Qué vida la de la noche: perros que ladran, música a todo volumen, gente que silva, que ríe, que grita, que habla, que acelera, que huye, que vagabundea, que se despoja, que se desinhibe, pues la oscuridad se hizo para ser otro, para aullar, para transformarse, para escribir sobre un nuevo reglón diferentes palabras —o sobre el mismo renglón diferentes palabras—, para experimentar la vida a través de una tonalidad distinta, alejada del sol y más cercana a la luna, por eso algunos cantan al pie de la ventana, llevan serenatas, se embriagan, bailan, se pelean, se arrebatan, llevan la vida a otro pedestal, a otra locación, tratan un diferente guión, pues de vivir siempre en el mismo escenario, bajo las mismas líneas, a la misma velocidad, moriríamos de monotonismo, del cáncer de siempre lo mismo, de vivir una vida bajo la asfixia del mismo lastre.
¿Cubano? Me habían confundido con huérfano e incluso árabe (hasta te pasaría que me dijeras veracruzano) pero nunca con alguien familiar a Fidel Castro. La ventaja de este lugar es que hay tantas razas, tantos colores, tantas naciones, que esto es un popurrí de federaciones —y degeneraciones—, idiomas, pieles, un ejemplo de que en la actualidad cualquiera es un ciudadano del mundo; alguien que es de aquí, de allá, de todos lados, de cualquier lugar que le abrace y arrope. Y sí, eso también somos aquí: una nomenclatura heterogénea, una masa cual tamal que involucra varios ingredientes para su elaboración y que al final da su peculiar y distintivo sabor.

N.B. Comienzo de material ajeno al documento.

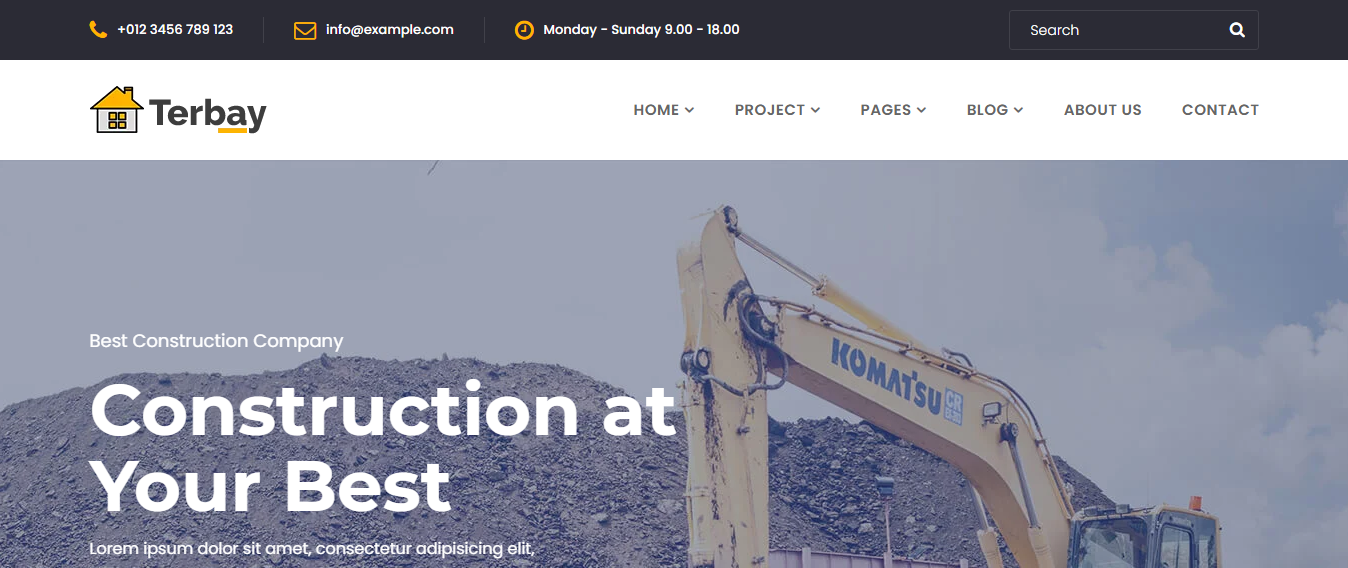The image size is (1348, 568).
Task: Click the info@example.com email link
Action: click(x=390, y=30)

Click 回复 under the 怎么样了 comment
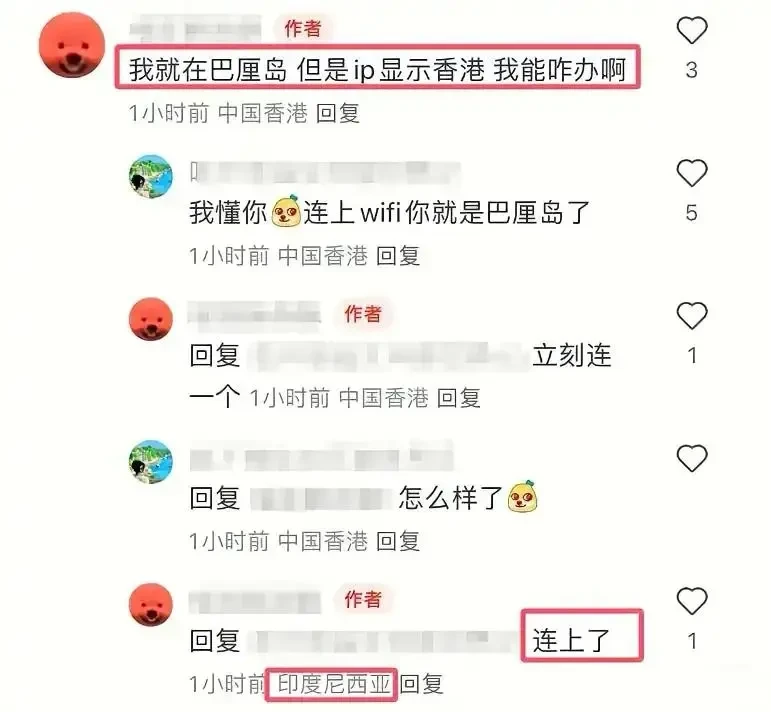[x=398, y=541]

El sol avanza, el tiempo a la par. Y qué es el tiempo sino dejar caer la misma pluma de la mesa una y otra vez, creando una repetición infinita. El tiempo solo nos pesa cuando ya nos vamos, cuando se acerca el final o cuando solo lo vemos caer y no caemos con él. Aquí me gustaría quedarme a vivir; siempre dice el extranjero, el que llega, el que no es de aquí, el que ve con ojos distintos un nuevo mundo, algo así como Cortés que hasta quemó sus naves para no irse de aquí. Pero uno no es tan intrépido. Uno solo busca lo distinto, algo ajeno a lo cotidiano, que te llene de esperanza de que la vida es algo más que la monotonía del día a día. Saber que hay vida allá afuera, que hay vida aquí adentro, es uno de los motivos por los cuales ser extranjero es un privilegio, una dicha, porque se ve con ojos fértiles la nueva tierra; un lugar donde cosechar algo por más breve que sea.